The Slow Time Man
by Rudi Dornemann
That’s what we called him. He’d come with the house, which was an ornate Victorian dilapidated enough for our parents to afford. He came with the garden, really. When we moved in, he was at the top of the slope leading down from the backyard to the river. When I graduated from high school, he was a foot or two down the hill.
We used to hang tinsel from him in December — most of which wound up in birds’ nests the next spring. We never let birds nest on him, even though the flat of his top hat was popular roost. Some kind of field kept him isolated from our time; when we dared touch him, we discovered his skin, clothes, and handlebar mustache all had the hard slickness of glass.
He was nothing but a statue to us until the summer night rainstorm when, amid the thunder, we heard a rapping at our front door. Dad went down and discovered that it wasn’t the wind — it was a man in clothes of the same vintage as slow time man’s, only more tattered and worn. He’d collapsed on the welcome mat.
This turned out to be Oliver, the slow time man’s scientific assistant and time-traveling companion, and we learned much over the next several months about their discoveries and adventures. He told us tales of ancient civilizations and future wonders, dinosaurs and dying suns. He’d sit in a lawn chair in the evenings and talk while the swallows skimmed the river and the chronostatic field glittered like early stars on his friend’s skin. It was Oliver’s theory that something had gone amiss with the field, it had lingered and slipped out of sync with wider time, trapping the inventor forever out of step with the world around him. After the rest of us had gone to bed, Oliver would sit, watching his friend and muttering equations to himself until well past midnight.
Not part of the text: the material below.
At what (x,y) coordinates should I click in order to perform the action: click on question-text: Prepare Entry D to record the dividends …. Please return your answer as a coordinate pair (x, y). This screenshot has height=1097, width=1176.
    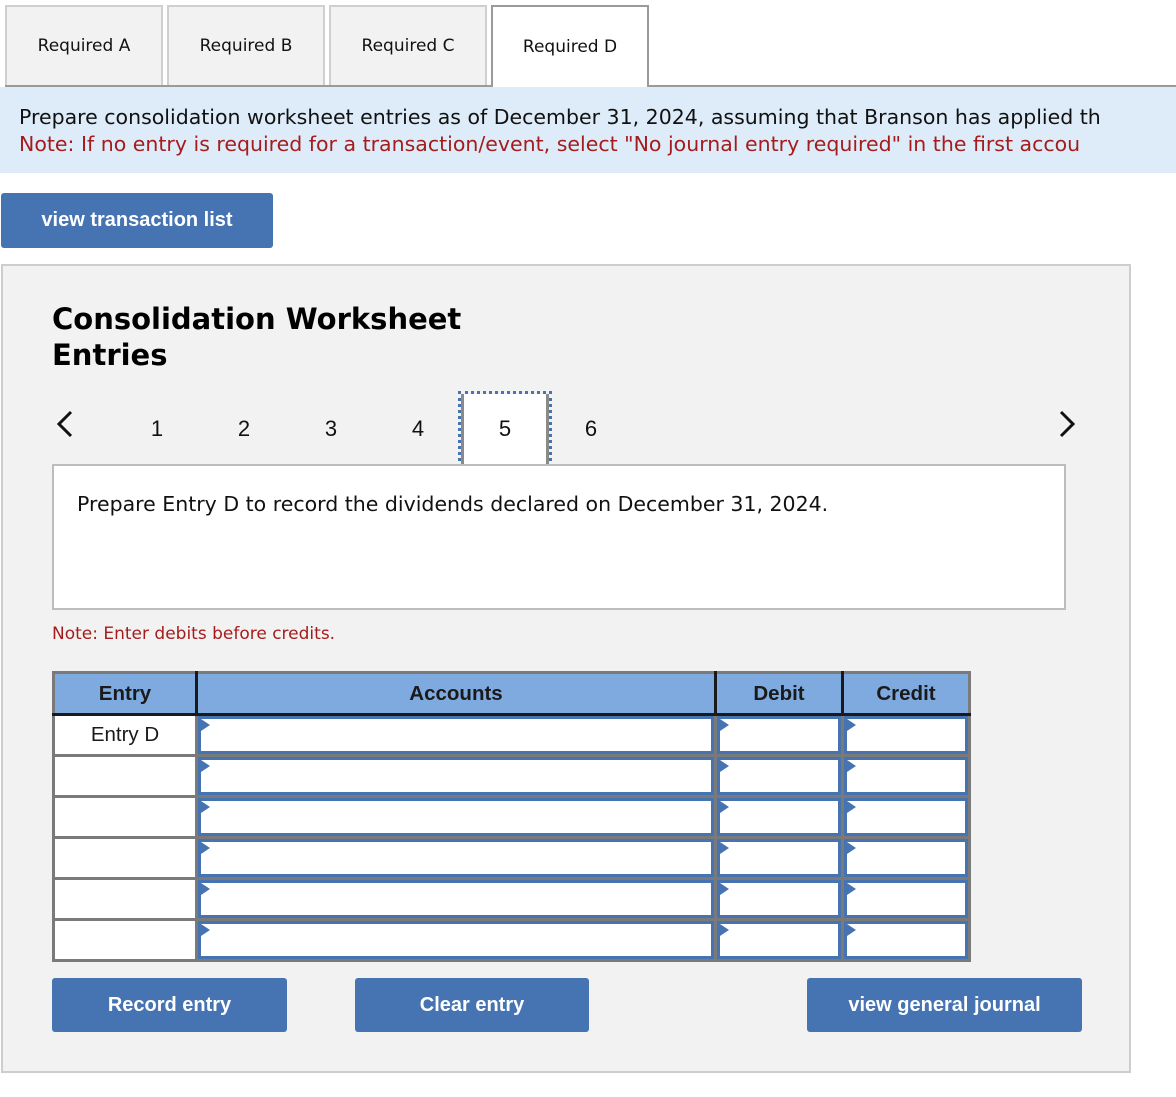
    Looking at the image, I should click on (453, 504).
One morning, we were surprised to find Oliver gone, a five-page letter of thanks and farewell left on the neatly made-up guest bed. Although he never quite said, we understood he’d gone back to his apparatus, to his travels, to the researches he and Reginald had shared.
The next morning, however, there were two slow time men in the backyard, one wearing the old clothes of my dad’s he’d borrowed. They walk, while the world ages too fast around them, and on quiet afternoons, we imagine we can hear the subsonic rumble of their infinitely gradual conversation.